(Beginning of Extracted entries)

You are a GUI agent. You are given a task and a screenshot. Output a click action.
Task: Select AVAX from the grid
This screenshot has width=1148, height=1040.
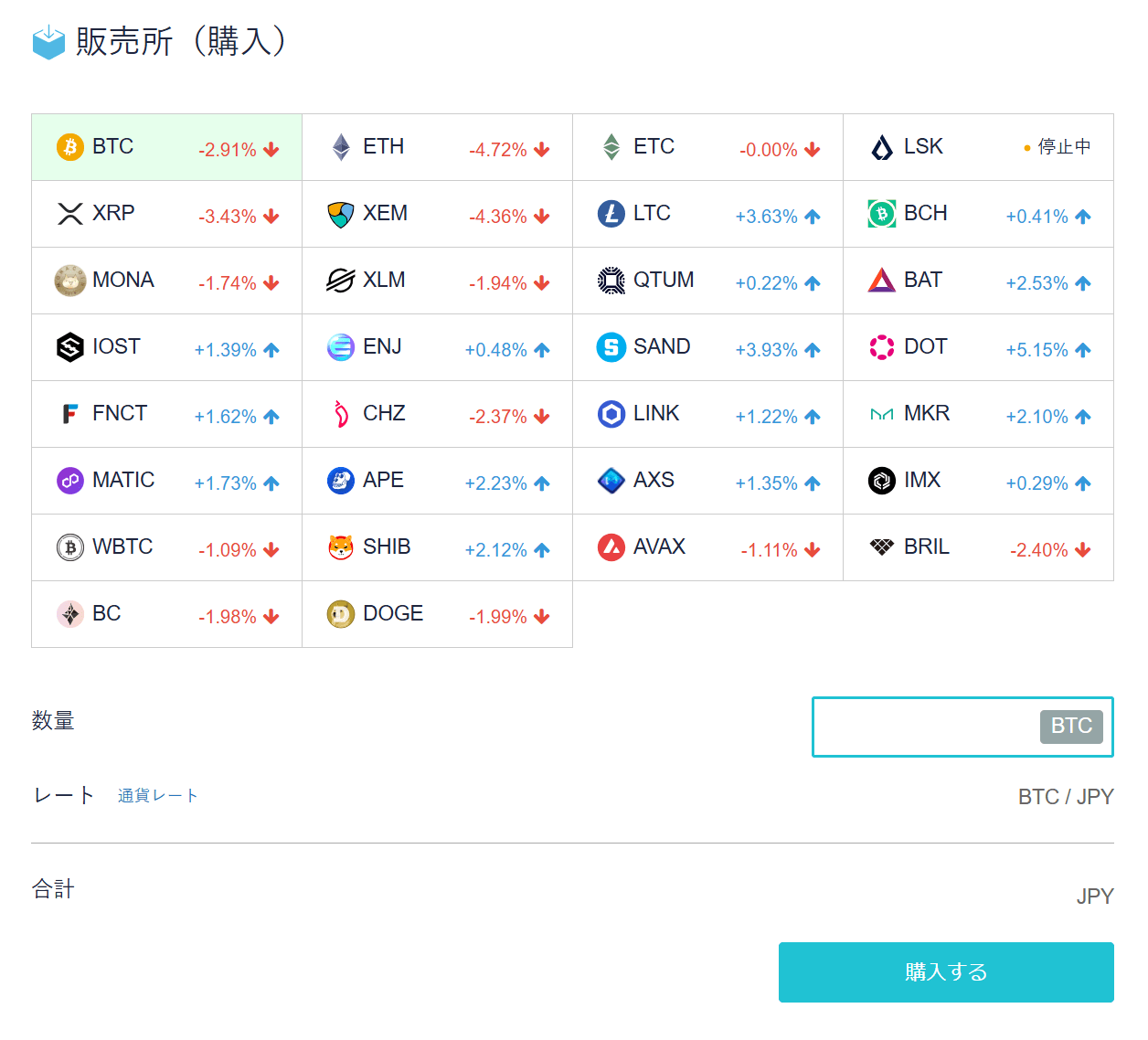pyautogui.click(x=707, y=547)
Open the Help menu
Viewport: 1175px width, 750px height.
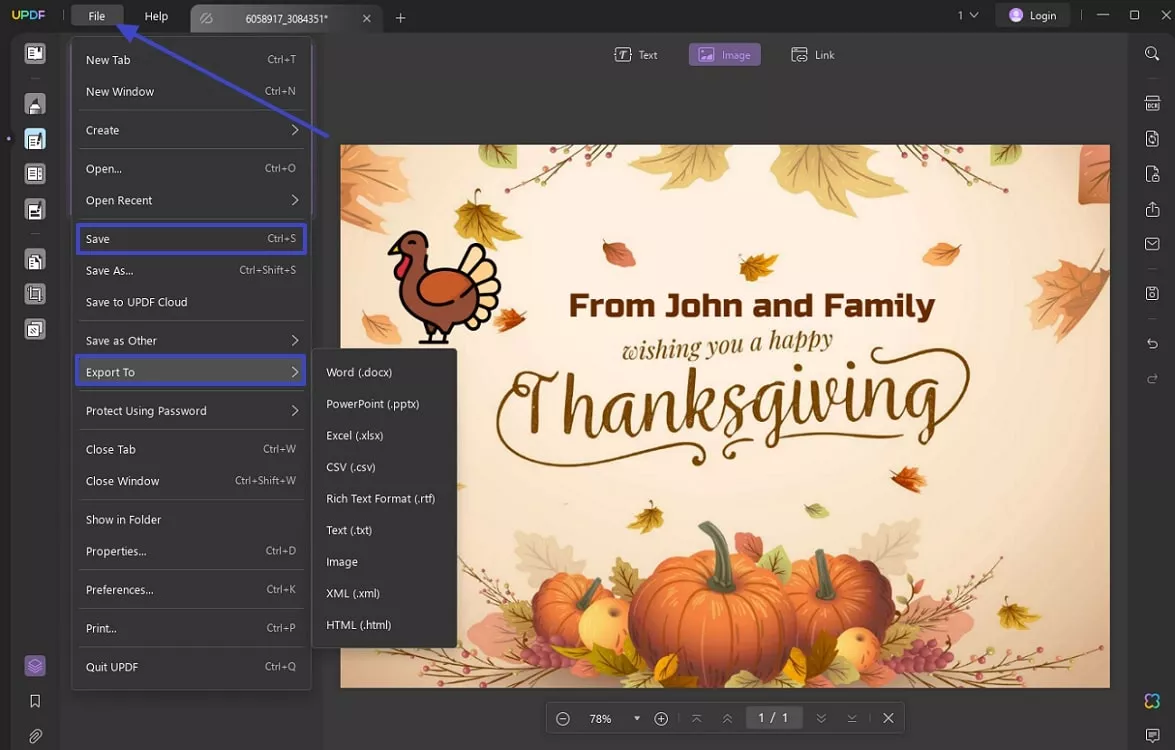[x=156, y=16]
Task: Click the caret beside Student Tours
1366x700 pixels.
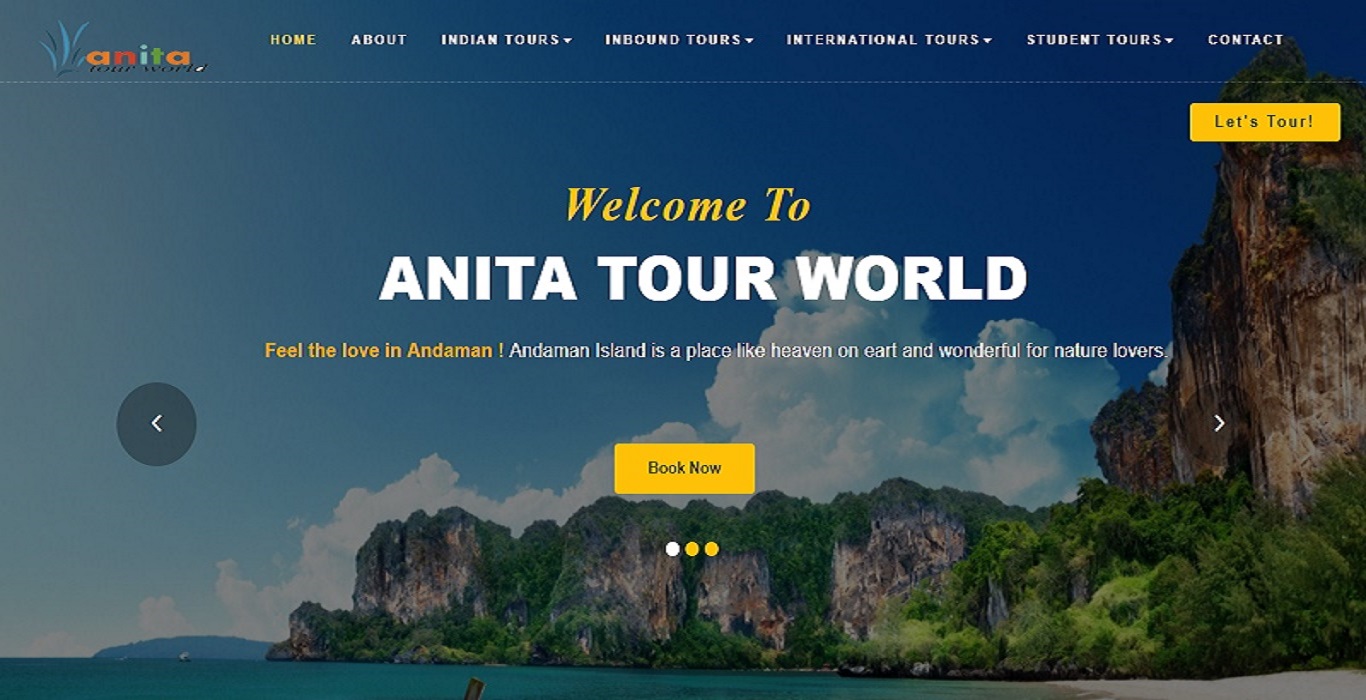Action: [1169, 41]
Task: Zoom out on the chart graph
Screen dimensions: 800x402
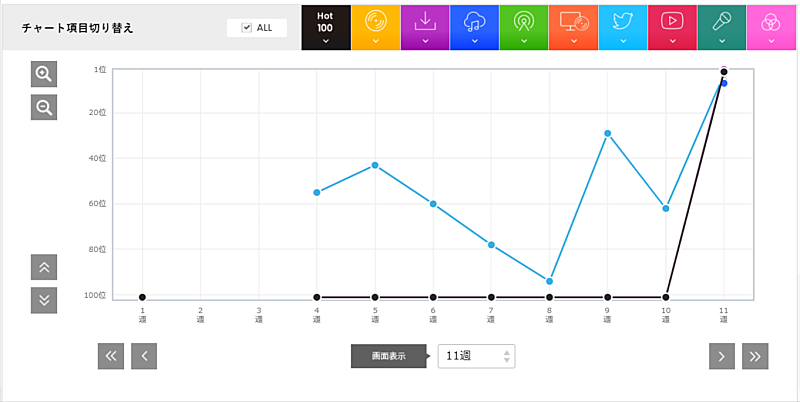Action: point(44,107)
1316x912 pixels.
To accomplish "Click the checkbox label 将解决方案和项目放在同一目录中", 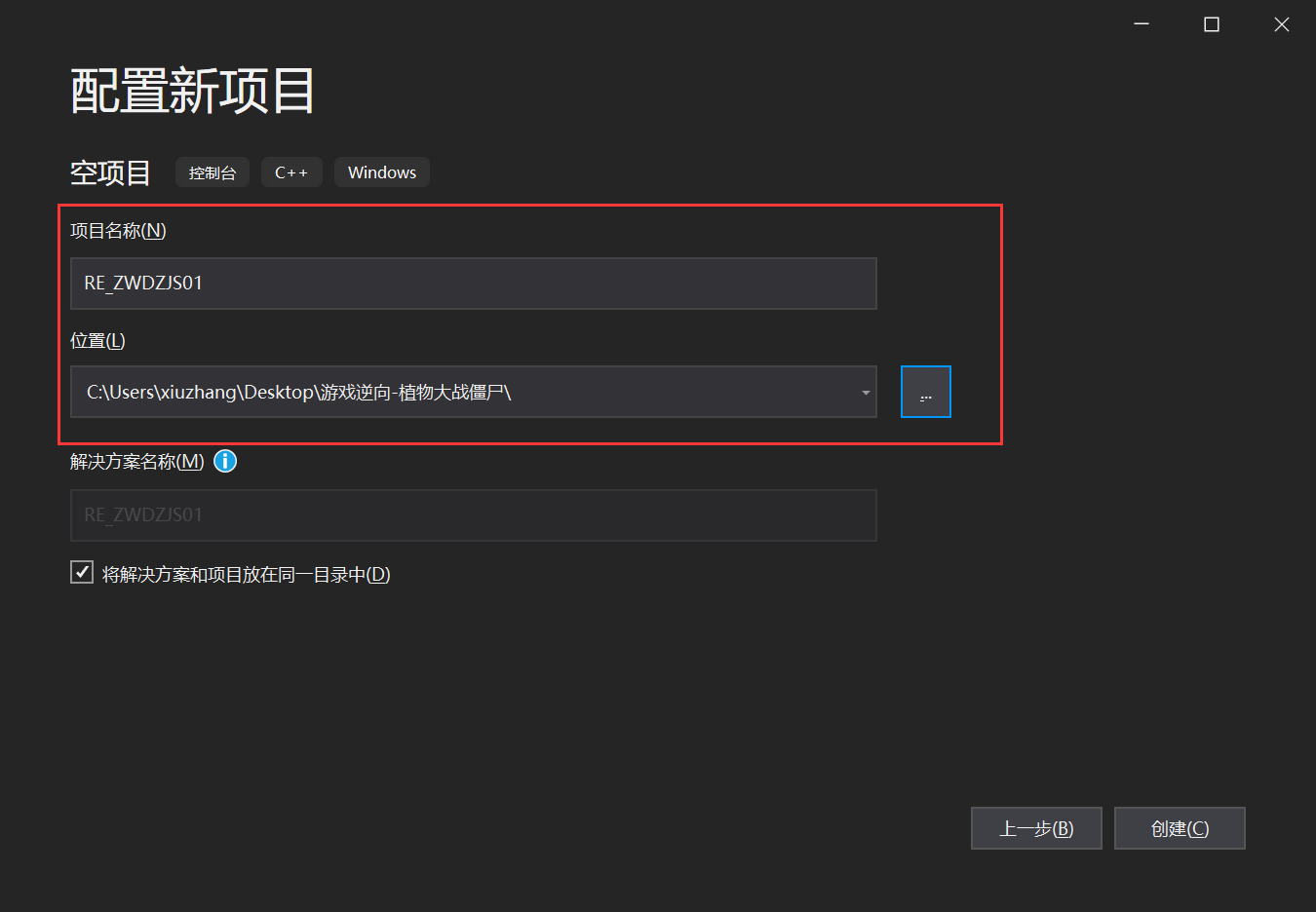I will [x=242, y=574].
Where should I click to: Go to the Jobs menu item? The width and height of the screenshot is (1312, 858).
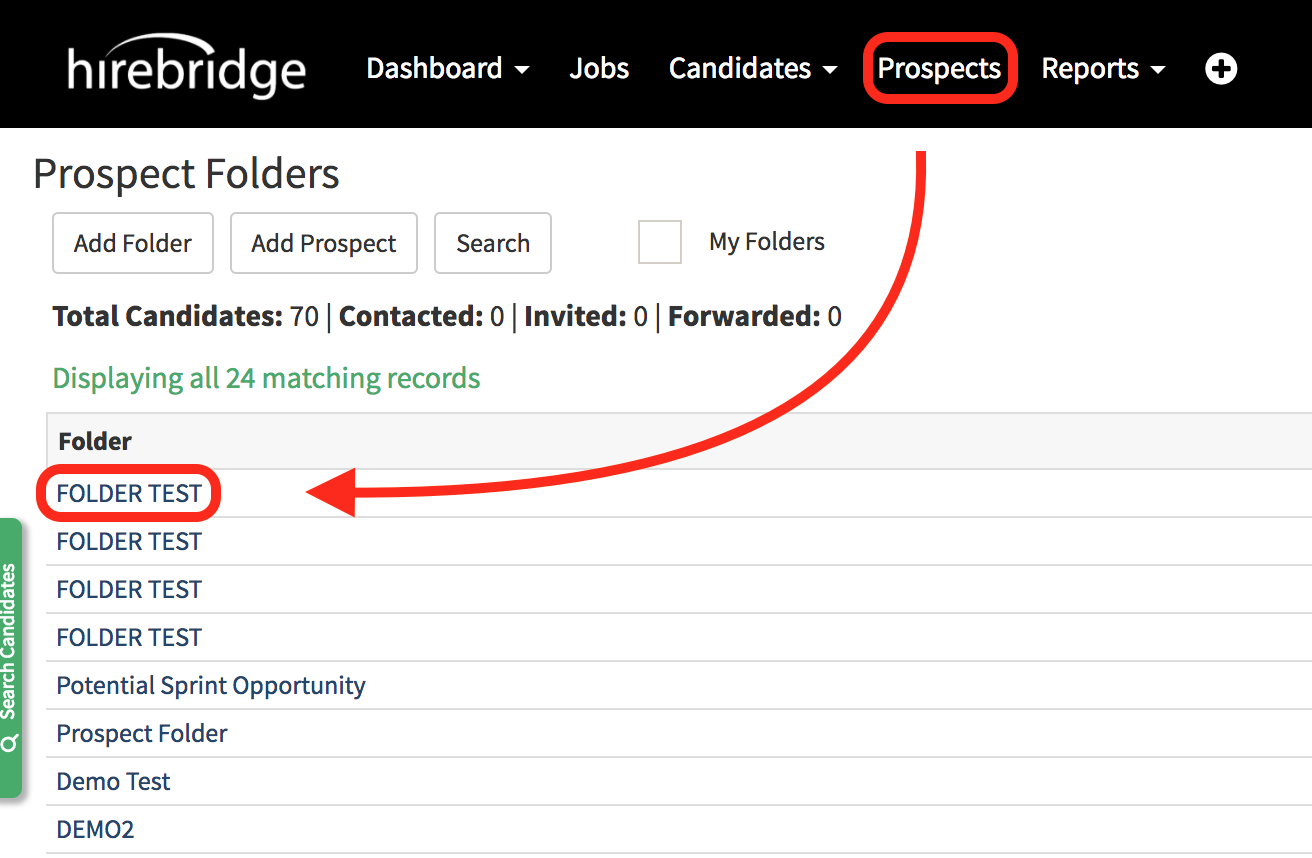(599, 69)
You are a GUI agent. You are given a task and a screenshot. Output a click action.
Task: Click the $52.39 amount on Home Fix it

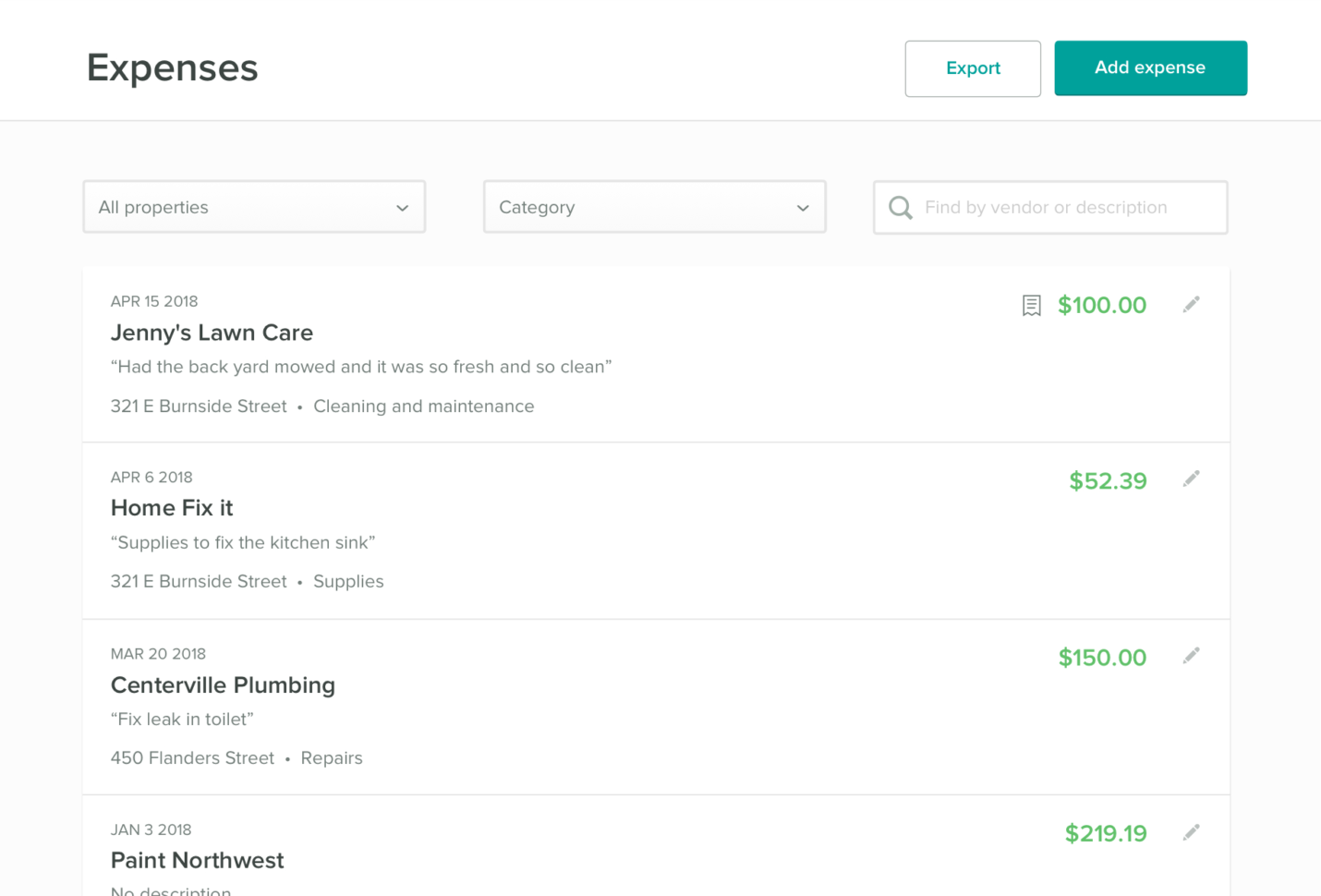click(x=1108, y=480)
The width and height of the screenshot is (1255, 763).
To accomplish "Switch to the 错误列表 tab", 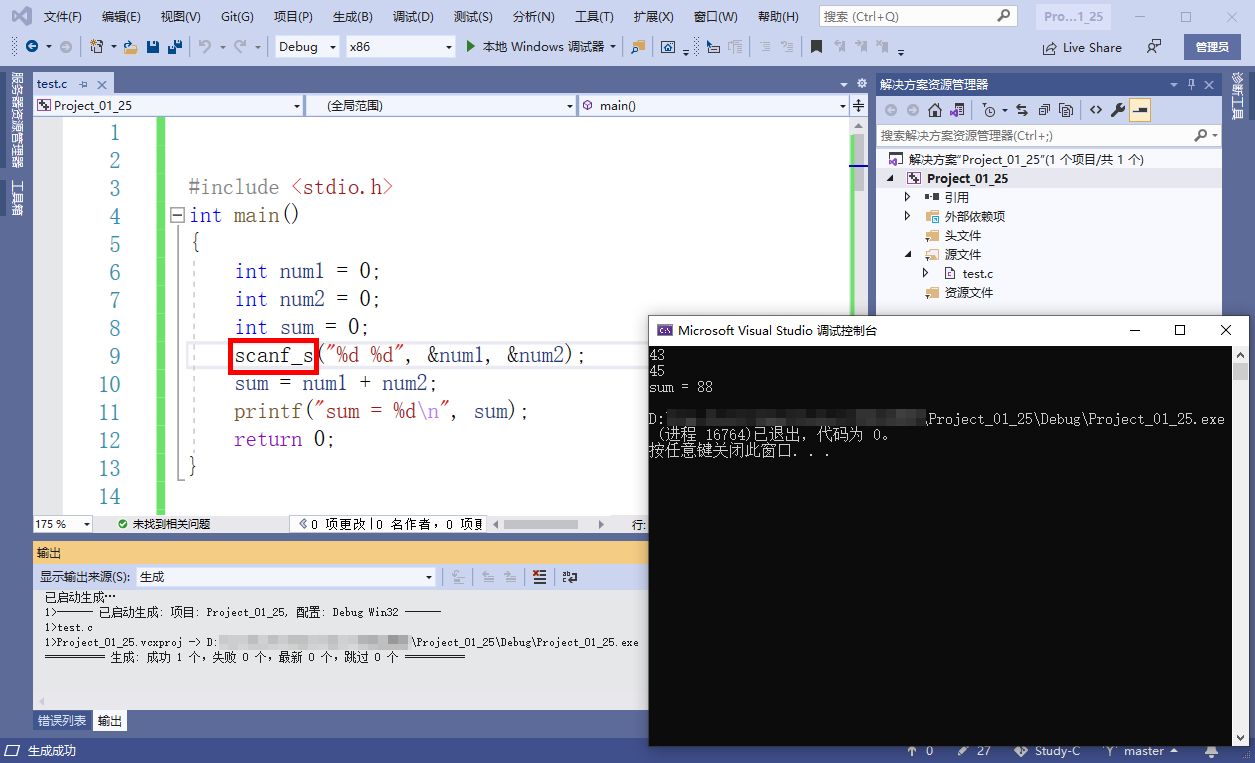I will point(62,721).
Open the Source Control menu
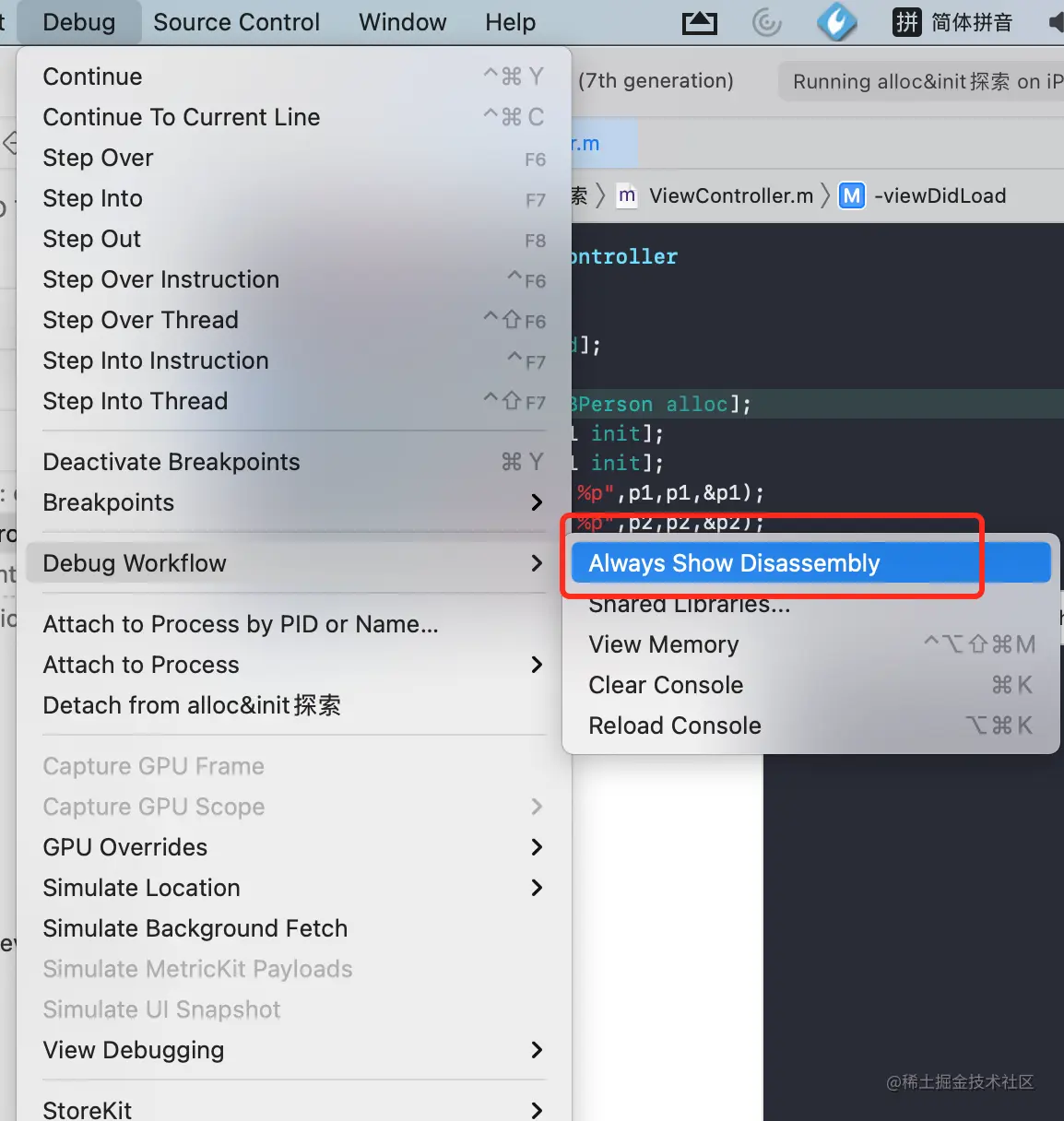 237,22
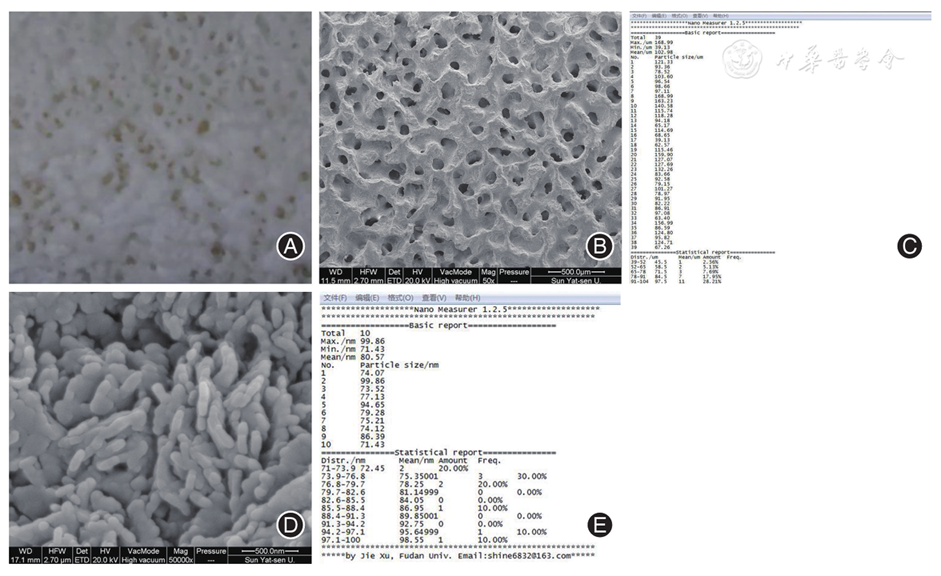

(End of Extracted entries)

**About this task**
Output only the lines above from the one containing "This screenshot has width=1148, height=1040." to the one containing "1316x912 pixels.", both included, exactly as written and with no pictures.

**Response to this exercise**
This screenshot has width=1148, height=1040.
pyautogui.click(x=707, y=547)
Open the Help menu
Viewport: 1175px width, 750px height.
[x=156, y=16]
Task: Click the caret beside Student Tours
1366x700 pixels.
Action: [1169, 41]
Task: Zoom out on the chart graph
Screen dimensions: 800x402
Action: point(44,107)
1316x912 pixels.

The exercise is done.